(Dataset entries)
┄┄┄┄┄┄
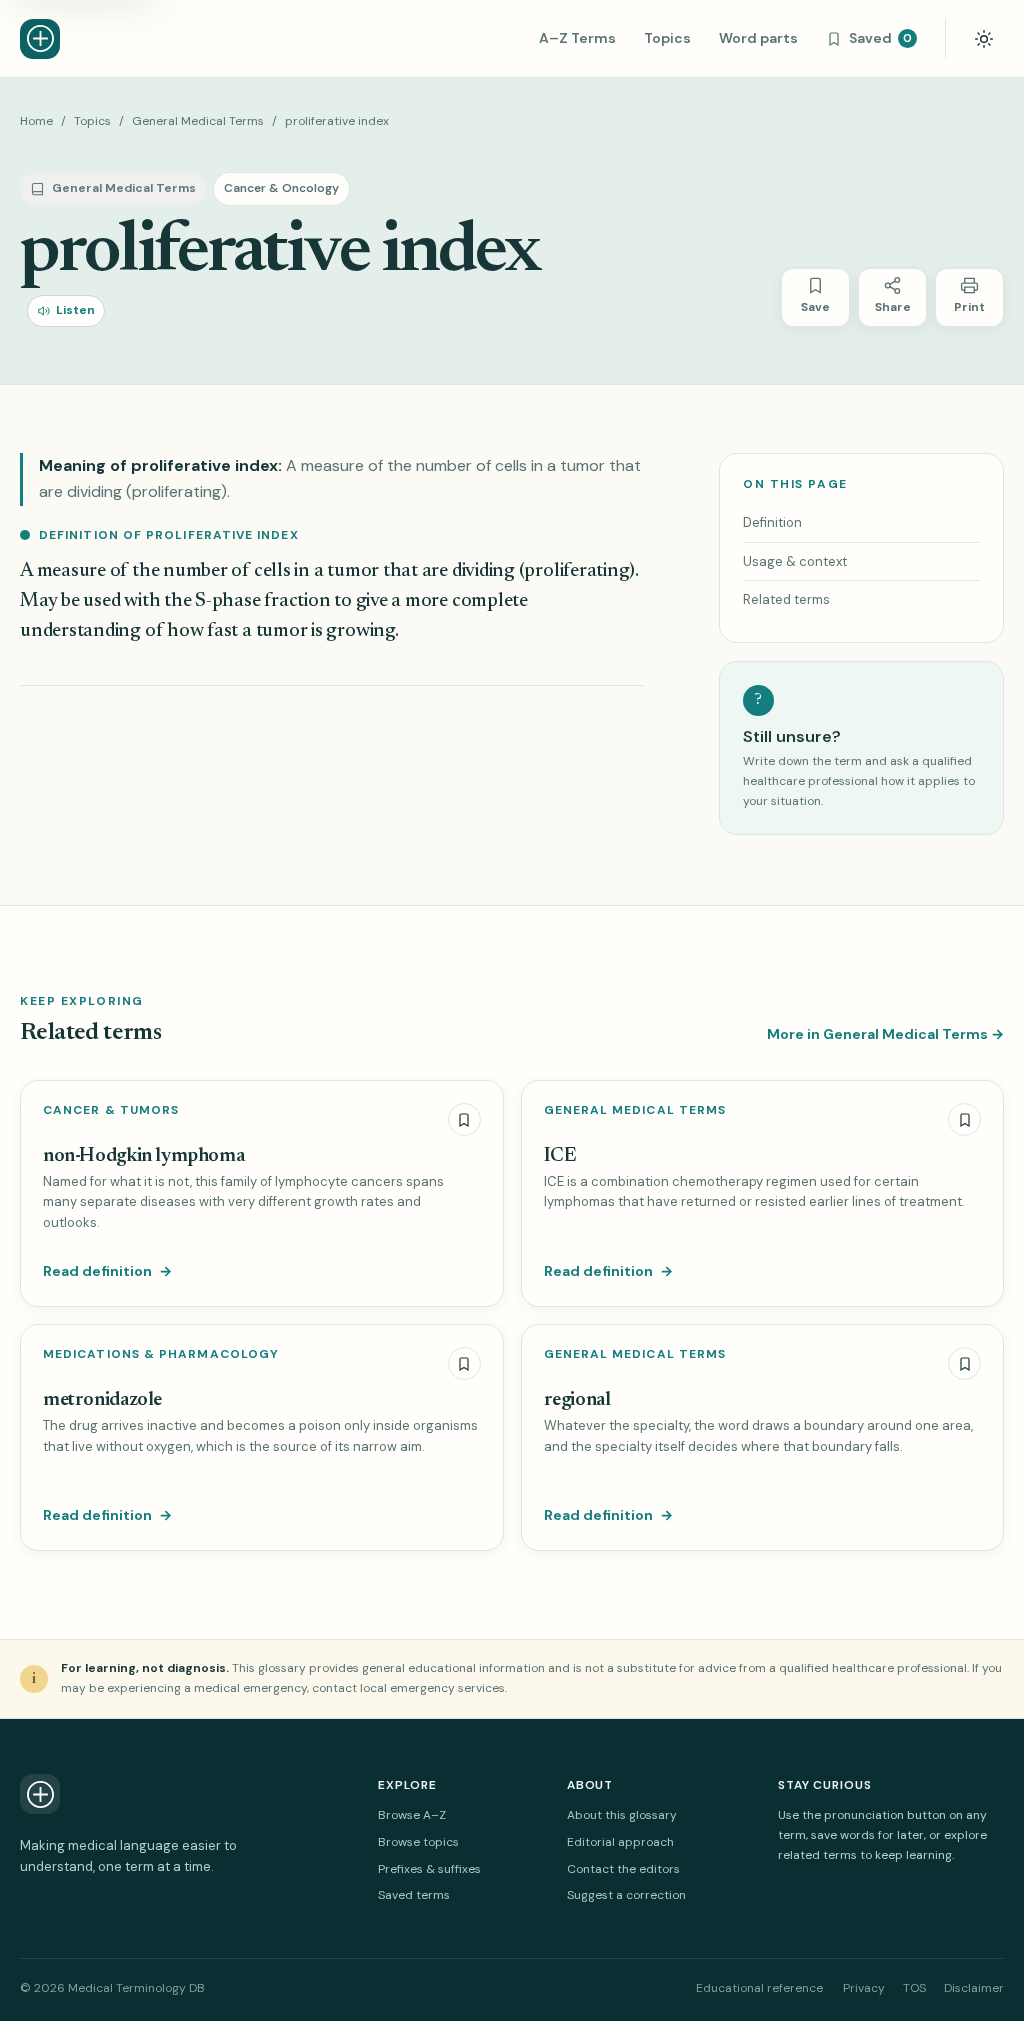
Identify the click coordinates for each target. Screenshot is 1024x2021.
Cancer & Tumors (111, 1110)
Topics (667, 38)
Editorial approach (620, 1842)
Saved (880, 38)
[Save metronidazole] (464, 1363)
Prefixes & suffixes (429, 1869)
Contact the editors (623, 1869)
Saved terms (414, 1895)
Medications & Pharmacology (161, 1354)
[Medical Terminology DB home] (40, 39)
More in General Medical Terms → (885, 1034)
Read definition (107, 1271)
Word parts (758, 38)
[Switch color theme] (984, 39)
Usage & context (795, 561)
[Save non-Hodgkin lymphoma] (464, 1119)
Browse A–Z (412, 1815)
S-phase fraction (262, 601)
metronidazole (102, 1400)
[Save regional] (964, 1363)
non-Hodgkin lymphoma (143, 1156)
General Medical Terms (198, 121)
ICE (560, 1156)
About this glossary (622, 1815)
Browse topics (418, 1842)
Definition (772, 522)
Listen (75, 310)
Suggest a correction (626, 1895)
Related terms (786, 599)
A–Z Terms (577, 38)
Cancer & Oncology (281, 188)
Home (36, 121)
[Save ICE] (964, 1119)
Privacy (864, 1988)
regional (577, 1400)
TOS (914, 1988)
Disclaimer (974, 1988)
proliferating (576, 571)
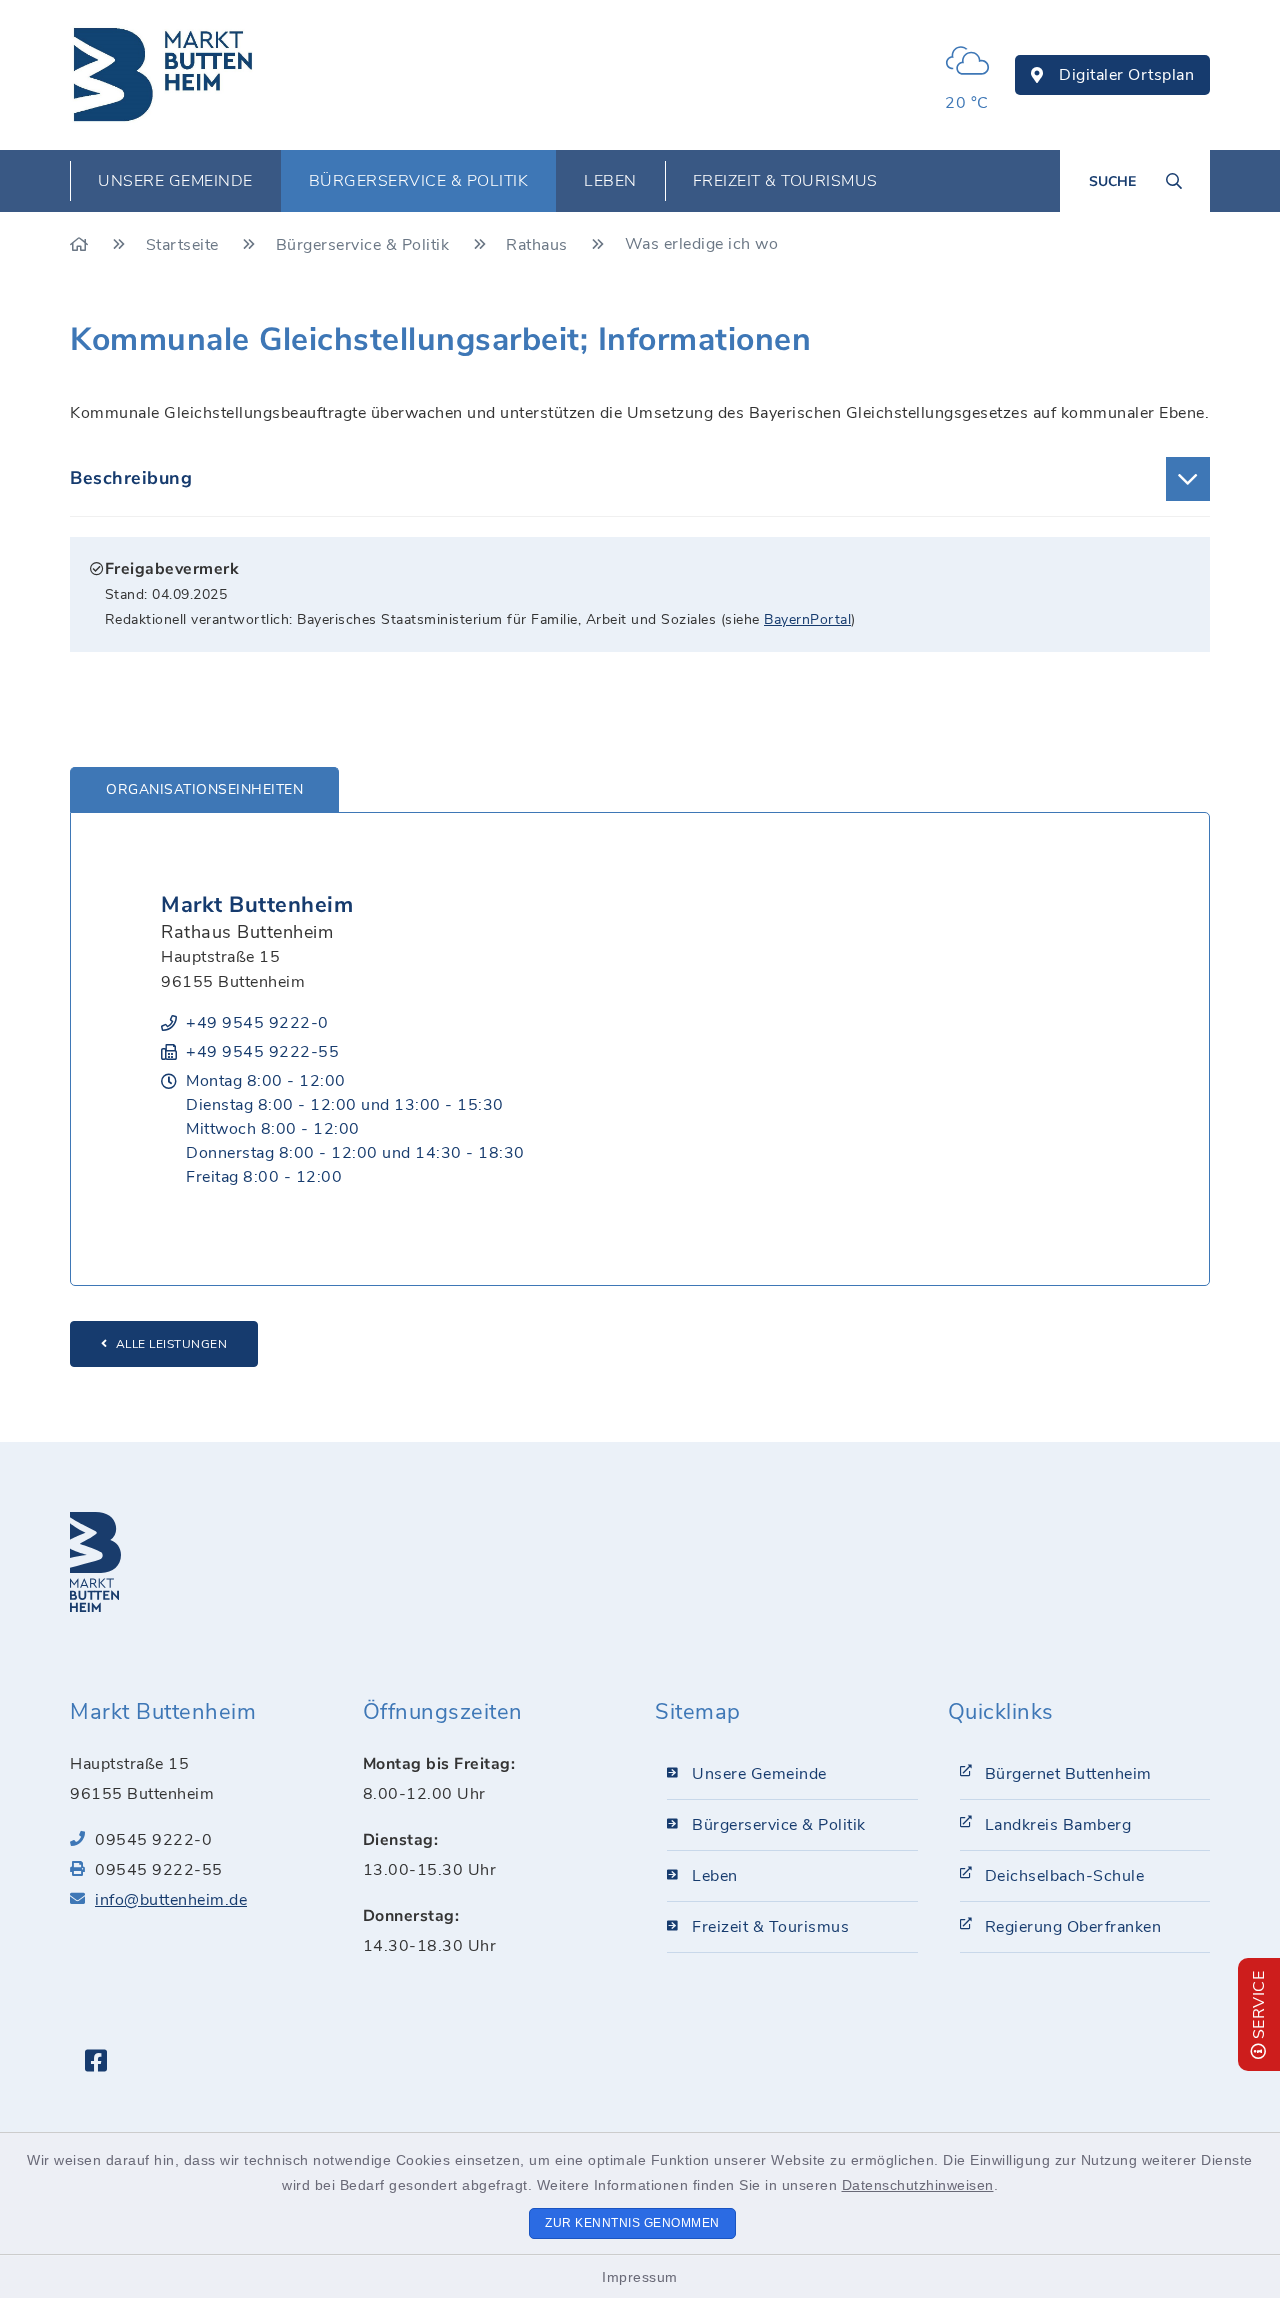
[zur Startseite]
┄┄┄┄┄┄
▸ TASK OBJECTIVE: Using the records given above, list every line that includes the word "Hodgkin".

▸ RESPONSE TO THIS EXERCISE:
[Save non-Hodgkin lymphoma] (464, 1119)
non-Hodgkin lymphoma (143, 1156)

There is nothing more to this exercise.